Het verweer faalt. De man, die in eerste aanleg een verzoek tot echtscheiding met nevenvoorzieningen heeft gedaan, kon in hoger beroep zijn verzoek aanvullen door een nevenvoorziening te verzoeken die betrekking heeft op de reeds in eerste aanleg door de vrouw verzochte partneralimentatie. De vrouw heeft daarop bij verweerschrift in hoger beroep kunnen reageren en heeft dat ook gedaan. Van schending van de goede procesorde is niet gebleken. De man is ontvankelijk in zijn verzoek.

Partneralimentatie

5.3

Ter inhoudelijke beoordeling ligt aan het hof voor de door de man aan de vrouw te betalen partneralimentatie. In geschil is de huwelijksgerelateerde behoefte van de vrouw, de vraag of, en zo ja, in welke mate, zij zelf in haar behoefte kan voorzien, de draagkracht van de man en het verzoek tot limitering.
════
§ Opdrachten
a) Geef de passage uit het fragment over partneralimentatie letterlijk weer tussen "Het verweer faalt." en "verzoek tot limitering.", beide meegerekend.
b) Schrijf het fragment over partneralimentatie verder, aansluitend op de laatste zin.
De lijst hieronder is afkomstig uit een andere bron.
════
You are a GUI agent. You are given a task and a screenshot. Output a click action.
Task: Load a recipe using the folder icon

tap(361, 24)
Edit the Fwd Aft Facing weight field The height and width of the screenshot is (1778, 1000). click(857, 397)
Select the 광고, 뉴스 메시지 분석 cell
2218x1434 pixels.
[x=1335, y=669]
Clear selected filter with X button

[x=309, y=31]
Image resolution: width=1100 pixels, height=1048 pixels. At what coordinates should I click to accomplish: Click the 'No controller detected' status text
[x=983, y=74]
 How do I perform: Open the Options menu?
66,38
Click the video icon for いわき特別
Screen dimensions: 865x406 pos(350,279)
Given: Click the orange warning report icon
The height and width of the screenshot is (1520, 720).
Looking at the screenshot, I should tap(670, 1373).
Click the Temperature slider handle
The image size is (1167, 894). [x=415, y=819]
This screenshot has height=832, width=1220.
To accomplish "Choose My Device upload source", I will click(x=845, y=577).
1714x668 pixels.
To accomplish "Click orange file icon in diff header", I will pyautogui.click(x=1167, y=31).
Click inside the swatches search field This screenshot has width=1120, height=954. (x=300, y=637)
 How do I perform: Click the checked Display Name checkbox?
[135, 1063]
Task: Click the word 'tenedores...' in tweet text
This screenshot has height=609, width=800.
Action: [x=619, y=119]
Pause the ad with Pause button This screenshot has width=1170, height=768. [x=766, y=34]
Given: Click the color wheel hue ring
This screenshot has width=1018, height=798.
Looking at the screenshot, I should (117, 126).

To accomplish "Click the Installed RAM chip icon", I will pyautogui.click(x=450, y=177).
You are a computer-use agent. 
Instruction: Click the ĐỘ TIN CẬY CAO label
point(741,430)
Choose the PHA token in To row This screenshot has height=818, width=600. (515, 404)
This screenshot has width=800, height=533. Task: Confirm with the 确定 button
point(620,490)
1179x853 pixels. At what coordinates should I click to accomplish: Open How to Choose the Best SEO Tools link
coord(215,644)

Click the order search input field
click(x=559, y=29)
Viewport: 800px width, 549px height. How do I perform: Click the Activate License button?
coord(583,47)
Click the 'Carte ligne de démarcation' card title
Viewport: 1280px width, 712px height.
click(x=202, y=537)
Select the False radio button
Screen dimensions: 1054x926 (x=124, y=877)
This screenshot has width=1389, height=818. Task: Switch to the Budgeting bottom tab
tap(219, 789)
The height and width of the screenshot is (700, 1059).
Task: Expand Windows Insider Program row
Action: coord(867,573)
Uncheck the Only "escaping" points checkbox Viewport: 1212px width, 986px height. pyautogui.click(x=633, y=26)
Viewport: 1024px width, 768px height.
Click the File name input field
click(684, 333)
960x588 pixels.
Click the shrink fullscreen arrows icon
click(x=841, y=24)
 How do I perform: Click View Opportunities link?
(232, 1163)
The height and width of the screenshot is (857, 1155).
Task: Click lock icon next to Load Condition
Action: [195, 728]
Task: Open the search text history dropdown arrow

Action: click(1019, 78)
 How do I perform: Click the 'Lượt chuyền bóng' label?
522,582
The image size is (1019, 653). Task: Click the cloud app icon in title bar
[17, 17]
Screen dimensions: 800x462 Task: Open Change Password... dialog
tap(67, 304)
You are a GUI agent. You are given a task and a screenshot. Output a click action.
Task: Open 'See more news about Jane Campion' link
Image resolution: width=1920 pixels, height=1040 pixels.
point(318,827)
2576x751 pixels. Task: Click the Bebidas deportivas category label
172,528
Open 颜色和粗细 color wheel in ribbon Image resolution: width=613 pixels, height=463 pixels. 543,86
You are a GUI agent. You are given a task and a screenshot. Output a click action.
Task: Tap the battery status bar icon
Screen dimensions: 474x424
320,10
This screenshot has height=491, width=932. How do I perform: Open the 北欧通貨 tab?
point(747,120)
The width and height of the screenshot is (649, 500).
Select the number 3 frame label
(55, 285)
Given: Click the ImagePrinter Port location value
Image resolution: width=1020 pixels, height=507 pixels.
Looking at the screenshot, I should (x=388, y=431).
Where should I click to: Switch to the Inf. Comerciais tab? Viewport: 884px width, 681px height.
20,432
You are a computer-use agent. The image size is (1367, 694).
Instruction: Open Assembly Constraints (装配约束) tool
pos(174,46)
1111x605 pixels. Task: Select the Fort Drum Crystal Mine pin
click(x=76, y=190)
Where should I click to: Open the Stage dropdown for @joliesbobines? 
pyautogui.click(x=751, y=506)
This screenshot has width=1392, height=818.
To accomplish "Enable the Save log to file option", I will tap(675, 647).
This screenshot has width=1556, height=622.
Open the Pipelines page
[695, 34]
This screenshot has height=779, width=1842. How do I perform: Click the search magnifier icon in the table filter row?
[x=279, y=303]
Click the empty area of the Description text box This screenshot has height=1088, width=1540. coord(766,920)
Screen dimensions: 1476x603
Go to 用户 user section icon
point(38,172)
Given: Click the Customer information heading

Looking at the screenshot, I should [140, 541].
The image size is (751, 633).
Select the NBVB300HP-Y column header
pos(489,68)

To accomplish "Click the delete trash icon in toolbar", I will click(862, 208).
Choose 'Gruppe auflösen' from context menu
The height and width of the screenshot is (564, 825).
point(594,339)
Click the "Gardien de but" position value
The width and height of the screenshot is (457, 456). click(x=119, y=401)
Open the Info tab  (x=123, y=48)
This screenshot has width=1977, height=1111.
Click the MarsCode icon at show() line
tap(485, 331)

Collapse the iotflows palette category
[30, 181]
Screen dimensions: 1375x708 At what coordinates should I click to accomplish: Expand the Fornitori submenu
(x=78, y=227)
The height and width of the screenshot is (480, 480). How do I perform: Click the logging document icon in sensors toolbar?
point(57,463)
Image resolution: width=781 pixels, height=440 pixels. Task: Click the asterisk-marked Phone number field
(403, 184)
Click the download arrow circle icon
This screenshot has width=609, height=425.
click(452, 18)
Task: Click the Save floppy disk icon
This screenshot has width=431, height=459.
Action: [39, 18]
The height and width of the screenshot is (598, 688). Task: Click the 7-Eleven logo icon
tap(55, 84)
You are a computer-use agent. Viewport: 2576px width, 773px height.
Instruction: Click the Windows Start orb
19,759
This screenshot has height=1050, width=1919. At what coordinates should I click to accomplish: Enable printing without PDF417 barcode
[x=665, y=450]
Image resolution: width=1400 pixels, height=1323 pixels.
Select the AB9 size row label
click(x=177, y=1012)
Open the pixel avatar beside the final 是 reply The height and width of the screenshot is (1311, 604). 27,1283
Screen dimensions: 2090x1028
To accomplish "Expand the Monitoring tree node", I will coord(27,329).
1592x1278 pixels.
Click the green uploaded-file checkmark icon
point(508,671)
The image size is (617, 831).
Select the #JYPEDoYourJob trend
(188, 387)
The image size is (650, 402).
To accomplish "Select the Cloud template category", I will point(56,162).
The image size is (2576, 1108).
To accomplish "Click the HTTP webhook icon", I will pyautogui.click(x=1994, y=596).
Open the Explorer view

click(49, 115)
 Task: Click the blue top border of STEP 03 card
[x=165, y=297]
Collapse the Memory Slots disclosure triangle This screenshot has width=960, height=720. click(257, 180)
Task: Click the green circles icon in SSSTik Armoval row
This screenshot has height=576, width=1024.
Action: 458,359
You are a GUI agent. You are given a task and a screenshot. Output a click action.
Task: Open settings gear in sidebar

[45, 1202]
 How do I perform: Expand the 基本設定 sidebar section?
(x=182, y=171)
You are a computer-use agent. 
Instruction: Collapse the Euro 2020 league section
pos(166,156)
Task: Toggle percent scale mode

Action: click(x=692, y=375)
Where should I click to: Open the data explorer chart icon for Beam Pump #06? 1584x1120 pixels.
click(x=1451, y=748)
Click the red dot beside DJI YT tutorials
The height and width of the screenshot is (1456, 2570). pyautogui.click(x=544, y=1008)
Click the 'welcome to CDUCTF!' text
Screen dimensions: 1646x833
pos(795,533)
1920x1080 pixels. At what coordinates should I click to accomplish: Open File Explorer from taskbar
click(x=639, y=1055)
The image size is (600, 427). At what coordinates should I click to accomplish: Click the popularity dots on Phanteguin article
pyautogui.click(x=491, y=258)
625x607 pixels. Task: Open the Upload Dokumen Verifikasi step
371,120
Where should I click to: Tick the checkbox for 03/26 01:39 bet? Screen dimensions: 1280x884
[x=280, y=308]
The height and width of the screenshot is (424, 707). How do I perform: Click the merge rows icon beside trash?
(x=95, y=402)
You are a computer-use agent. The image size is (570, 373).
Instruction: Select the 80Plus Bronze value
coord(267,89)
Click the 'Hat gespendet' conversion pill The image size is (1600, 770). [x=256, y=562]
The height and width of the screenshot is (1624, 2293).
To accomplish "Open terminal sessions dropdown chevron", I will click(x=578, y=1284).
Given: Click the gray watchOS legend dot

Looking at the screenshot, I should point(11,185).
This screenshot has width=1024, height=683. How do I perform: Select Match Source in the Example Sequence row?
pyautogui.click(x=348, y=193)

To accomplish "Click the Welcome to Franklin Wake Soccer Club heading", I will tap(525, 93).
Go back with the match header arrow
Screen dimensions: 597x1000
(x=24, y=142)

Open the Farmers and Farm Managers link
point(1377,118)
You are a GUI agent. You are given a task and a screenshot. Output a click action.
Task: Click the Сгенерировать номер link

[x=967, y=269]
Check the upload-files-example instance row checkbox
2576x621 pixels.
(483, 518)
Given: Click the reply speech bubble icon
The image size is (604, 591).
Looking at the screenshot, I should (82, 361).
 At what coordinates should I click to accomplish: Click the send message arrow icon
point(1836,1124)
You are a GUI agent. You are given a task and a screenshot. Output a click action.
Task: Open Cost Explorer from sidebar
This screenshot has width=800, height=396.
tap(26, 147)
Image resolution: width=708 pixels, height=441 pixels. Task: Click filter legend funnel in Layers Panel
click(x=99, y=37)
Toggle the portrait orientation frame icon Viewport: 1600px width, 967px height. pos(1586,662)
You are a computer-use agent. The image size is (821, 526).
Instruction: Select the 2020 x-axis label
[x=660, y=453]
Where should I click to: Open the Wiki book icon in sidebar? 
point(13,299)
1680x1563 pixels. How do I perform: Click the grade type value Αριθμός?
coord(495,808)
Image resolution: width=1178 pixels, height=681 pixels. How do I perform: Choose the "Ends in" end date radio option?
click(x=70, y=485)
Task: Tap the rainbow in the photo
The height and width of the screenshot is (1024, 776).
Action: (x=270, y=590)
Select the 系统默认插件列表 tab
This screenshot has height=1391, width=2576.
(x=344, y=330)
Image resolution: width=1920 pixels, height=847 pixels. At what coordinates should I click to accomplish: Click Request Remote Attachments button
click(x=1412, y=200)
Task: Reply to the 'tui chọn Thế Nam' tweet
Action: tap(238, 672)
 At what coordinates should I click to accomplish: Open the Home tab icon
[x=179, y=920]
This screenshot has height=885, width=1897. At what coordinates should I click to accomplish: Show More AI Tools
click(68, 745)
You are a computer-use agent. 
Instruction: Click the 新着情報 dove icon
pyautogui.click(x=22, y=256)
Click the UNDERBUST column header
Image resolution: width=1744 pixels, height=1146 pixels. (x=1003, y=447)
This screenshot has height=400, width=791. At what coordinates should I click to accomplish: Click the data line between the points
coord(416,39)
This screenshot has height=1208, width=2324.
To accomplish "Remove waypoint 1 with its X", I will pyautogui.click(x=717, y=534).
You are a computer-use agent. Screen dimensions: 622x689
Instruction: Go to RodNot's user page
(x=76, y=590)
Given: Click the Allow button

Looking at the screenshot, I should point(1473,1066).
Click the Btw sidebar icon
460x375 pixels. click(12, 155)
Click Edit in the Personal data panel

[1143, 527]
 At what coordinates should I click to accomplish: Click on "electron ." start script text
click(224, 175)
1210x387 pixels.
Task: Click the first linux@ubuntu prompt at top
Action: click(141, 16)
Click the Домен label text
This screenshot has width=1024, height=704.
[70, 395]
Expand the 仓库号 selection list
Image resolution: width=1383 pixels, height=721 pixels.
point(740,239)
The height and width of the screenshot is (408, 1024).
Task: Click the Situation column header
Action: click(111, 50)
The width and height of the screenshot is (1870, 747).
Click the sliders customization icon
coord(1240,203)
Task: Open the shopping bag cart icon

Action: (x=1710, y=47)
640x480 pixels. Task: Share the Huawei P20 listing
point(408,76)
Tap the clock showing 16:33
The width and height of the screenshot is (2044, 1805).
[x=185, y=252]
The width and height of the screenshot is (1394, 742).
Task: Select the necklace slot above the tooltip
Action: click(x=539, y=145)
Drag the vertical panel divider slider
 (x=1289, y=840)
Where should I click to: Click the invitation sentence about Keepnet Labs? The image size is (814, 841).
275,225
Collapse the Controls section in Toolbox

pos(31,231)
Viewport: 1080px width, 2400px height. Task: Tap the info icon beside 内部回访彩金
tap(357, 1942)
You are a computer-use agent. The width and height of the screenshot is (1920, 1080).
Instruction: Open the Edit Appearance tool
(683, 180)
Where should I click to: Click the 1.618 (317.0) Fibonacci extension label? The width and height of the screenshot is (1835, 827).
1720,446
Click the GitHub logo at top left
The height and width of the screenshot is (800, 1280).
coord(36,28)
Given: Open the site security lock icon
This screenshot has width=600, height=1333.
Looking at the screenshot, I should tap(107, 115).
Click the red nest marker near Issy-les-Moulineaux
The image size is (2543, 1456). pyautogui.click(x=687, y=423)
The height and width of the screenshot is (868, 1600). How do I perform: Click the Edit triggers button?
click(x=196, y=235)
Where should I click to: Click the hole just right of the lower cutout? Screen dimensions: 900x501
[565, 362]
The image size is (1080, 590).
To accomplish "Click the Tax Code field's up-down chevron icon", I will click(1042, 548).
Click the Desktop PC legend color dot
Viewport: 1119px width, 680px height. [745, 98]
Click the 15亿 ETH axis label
════
§ Antwoorden
a)
Het verweer faalt. De man, die in eerste aanleg een verzoek tot echtscheiding met nevenvoorzieningen heeft gedaan, kon in hoger beroep zijn verzoek aanvullen door een nevenvoorziening te verzoeken die betrekking heeft op de reeds in eerste aanleg door de vrouw verzochte partneralimentatie. De vrouw heeft daarop bij verweerschrift in hoger beroep kunnen reageren en heeft dat ook gedaan. Van schending van de goede procesorde is niet gebleken. De man is ontvankelijk in zijn verzoek.

Partneralimentatie

5.3

Ter inhoudelijke beoordeling ligt aan het hof voor de door de man aan de vrouw te betalen partneralimentatie. In geschil is de huwelijksgerelateerde behoefte van de vrouw, de vraag of, en zo ja, in welke mate, zij zelf in haar behoefte kan voorzien, de draagkracht van de man en het verzoek tot limitering.

b)
De door rechtbank vastgestelde ingangsdatum, te weten de dag van inschrijving van de beschikking tot echtscheiding in de registers van de burgerlijke stand, is niet in geschil zodat ook het hof deze datum als uitgangspunt neemt.

Behoefte

5.4

De man stelt – kort gezegd – dat de rechtbank bij de berekening van de behoefte van de vrouw ten onrechte rekening heeft gehouden met de welstand van partijen tijdens het huwelijk en dat moet worden uitgegaan van de Nibudnormen, aangezien in deze normen juist de referentiebudgetten zijn te herleiden voor huishoudens met een inkomen tot en met € 9.000,- netto per maand. Daarnaast had de rechtbank er rekening mee moeten houden dat het huwelijk van partijen voor hen beiden hun tweede huwelijk was, dat het huwelijk relatief kort heeft geduurd en dat uit het huwelijk geen kinderen zijn geboren. Tot slot heeft de vrouw een groot aantal van de door haar opgevoerde behoefteposten niet onderbouwd, aldus de man.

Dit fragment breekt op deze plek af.